Balancing ‘Always-On’ Technology with Human Needs

by Granville Triumph

father-daughterDespite gains that companies may realize from employees’ attending to emails after hours, expecting them to do so invites trouble, new research suggests.

A paper entitled “Exhausted but Unable to Disconnect,” presented at the annual meeting of the Academy of Management in Anaheim, Aug. 5-9, found that such expectations play havoc with employees’ well-being and work-family balance, and may weaken job performance as well.

According to study authors Liuba Y. Belkin of Lehigh University, William Becker of Virginia Tech, and Samantha A. Conroy of Colorado State University, “An ‘always on’ culture with high expectations to monitor and respond to emails during non-work time may prevent employees from ever fully disengaging from work, leading to chronic stress and emotional exhaustion.”

Previous studies have focused primarily on email volume and the extra time it adds to workdays. This research breaks new ground by exploring a different aspect of the problem — the expectation that workers will respond to email in their off-hours. Such a job norm, the professors write, “creates anticipatory stress” and “influences employees’ ability to detach from work regardless of the time required for email.”

The authors call on managers “to enforce organizational practices that will help to mitigate these negative effects and protect their employees in the long run. For instance, if completely banning email after-hours is not an option … they may want to establish formal policies and rules on availability for after work hours, such as weekly ‘email-free days’ or specific rotating schedules that will allow employees to manage their work and family time more efficiently. … Such policies may not only reduce employee pressure to reply to emails after-hours and relieve the exhaustion from stress but will also serve as a signal of organizational caring and support.”

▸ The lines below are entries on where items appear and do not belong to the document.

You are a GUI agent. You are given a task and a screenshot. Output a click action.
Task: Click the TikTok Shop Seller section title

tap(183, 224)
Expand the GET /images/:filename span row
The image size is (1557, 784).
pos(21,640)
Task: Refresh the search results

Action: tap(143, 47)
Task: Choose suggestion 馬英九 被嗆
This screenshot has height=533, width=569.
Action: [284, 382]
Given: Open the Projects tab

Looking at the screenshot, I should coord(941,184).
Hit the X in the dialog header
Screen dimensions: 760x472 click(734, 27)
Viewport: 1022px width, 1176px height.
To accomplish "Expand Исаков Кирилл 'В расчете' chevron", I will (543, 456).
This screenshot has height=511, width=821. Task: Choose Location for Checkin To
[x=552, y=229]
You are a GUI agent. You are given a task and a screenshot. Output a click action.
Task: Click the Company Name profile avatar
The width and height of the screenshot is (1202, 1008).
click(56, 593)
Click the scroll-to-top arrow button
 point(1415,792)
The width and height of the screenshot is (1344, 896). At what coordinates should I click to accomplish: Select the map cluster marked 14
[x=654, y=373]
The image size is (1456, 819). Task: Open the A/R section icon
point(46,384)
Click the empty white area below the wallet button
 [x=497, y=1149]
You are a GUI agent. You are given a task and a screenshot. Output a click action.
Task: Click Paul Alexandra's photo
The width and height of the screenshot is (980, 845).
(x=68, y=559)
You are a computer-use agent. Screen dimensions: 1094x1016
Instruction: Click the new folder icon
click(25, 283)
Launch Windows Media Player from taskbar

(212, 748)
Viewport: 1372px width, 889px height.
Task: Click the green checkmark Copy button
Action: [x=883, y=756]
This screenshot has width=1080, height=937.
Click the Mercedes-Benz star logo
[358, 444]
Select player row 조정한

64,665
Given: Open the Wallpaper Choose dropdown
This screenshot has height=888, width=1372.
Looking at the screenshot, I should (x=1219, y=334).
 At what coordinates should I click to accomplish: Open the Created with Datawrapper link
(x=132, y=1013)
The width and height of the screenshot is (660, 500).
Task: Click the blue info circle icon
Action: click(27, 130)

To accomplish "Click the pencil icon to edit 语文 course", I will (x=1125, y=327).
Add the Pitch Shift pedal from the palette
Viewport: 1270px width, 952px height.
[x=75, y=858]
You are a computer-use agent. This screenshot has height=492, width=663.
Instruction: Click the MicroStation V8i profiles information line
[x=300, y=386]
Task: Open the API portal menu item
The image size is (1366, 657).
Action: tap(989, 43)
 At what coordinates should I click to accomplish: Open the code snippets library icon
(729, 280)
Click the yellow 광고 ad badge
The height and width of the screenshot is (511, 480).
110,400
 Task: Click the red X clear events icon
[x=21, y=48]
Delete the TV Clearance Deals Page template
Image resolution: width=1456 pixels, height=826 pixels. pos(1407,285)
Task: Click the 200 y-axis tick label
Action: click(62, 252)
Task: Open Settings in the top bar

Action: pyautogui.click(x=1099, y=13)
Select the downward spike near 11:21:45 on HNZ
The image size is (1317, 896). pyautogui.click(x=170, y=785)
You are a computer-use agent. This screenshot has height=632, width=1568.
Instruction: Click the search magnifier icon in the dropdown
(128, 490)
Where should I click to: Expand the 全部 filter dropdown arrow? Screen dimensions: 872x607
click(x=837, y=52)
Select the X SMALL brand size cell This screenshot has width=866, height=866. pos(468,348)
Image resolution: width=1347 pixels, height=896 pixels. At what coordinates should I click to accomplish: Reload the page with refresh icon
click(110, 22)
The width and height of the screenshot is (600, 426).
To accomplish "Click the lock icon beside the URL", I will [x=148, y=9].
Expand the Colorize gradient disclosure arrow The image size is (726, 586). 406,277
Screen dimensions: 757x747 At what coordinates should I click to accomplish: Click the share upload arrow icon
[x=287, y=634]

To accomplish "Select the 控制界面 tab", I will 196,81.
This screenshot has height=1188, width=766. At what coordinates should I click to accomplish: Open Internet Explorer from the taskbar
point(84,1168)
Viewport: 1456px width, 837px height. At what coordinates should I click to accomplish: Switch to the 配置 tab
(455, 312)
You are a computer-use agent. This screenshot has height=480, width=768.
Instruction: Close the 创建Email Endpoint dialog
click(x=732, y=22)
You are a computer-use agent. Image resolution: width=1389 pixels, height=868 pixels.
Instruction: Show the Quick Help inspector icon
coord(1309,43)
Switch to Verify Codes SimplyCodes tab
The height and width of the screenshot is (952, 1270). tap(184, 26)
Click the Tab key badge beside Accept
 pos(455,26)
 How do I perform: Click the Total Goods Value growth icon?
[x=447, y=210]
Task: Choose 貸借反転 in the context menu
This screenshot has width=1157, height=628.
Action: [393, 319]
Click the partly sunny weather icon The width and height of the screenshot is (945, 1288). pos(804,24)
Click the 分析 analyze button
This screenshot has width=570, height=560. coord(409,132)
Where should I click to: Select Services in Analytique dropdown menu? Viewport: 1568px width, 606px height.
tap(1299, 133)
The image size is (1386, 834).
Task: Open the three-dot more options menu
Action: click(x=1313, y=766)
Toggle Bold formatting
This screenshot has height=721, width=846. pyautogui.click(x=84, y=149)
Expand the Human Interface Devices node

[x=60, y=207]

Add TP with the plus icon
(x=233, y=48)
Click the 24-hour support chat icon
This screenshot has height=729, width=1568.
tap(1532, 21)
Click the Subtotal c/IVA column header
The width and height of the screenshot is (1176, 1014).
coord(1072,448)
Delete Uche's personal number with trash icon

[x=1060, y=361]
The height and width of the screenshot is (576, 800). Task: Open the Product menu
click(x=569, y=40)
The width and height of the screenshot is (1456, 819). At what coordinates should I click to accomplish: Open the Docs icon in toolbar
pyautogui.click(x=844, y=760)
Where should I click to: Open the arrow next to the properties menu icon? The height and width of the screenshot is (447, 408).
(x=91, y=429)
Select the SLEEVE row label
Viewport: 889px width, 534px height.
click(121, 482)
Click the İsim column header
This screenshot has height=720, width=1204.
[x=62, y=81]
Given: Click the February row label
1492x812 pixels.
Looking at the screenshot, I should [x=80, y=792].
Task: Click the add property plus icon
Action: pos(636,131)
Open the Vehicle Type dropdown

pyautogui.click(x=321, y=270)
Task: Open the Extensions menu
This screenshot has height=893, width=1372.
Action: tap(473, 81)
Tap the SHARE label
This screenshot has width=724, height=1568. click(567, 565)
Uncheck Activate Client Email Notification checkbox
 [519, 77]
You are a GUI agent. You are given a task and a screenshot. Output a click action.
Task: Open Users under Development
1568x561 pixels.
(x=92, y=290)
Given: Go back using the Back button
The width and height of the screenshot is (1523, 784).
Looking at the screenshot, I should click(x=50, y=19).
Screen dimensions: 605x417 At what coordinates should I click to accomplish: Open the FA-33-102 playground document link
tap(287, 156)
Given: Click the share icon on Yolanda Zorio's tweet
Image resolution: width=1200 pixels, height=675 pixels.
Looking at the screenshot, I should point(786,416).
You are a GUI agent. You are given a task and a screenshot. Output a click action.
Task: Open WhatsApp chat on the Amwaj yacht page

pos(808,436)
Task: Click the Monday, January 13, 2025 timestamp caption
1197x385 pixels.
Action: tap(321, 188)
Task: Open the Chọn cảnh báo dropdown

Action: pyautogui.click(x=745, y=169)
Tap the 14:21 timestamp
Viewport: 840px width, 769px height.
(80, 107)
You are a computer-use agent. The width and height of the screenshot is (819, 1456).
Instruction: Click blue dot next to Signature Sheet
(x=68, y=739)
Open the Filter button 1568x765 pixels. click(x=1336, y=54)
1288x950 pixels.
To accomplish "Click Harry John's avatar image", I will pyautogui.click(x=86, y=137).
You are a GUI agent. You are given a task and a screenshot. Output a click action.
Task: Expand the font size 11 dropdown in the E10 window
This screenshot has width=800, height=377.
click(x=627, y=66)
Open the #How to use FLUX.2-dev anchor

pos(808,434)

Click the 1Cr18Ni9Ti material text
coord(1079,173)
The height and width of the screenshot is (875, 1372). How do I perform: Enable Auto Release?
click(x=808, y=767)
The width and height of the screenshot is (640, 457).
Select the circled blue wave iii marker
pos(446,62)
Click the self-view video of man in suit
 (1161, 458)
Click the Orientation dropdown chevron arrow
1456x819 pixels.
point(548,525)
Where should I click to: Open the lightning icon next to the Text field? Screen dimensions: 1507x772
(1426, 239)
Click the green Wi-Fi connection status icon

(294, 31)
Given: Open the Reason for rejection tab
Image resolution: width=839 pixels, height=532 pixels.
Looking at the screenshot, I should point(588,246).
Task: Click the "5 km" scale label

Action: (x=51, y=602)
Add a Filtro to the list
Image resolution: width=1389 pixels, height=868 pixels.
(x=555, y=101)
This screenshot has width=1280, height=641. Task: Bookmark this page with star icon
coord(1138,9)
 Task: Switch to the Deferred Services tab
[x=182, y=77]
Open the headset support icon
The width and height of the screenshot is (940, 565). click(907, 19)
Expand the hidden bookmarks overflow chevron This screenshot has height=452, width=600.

Prof. Becker comments that some companies appear to have already figured this out. He credits Boston Consulting Group for pioneering the guarantee of one email-free evening a week, and cites Northeast Topping, a small healthcare consulting firm in Philadelphia, for prohibiting correspondence after 10 p.m. and on weekends and Huffington Post for a similar policy.

The study’s findings emerge from an analysis of survey responses via email of working adults whom the authors recruited from a business school alumni association and LinkedIn interest groups and who had jobs in a wide variety of industries and organizations. Participants indicated that they spent an average of about eight hours a week doing company-related emails after hours, with greater amounts associated with less ability to detach from work. But the effect of expectations in hampering detachment was much greater.

Expectation impedes detachment most, the professors found, when individuals have strong segmentation preference — that is, strongly wish to keep work and family separate. Although such people are generally more likely to detach from work than those with low preference, insistence on after-hours email availability evidently upsets their ability to do so.

In conclusion, the authors reiterate that “even though high-pressure environments with strong salient norms may appear beneficial for organizations in the short-run … such environments appear to be a double-edged sword. Managers need to be cognizant of the consistent negative impact on individual perceptions and well-being that may prove to be especially onerous over time not only to individuals but also ultimately to organizational functioning.”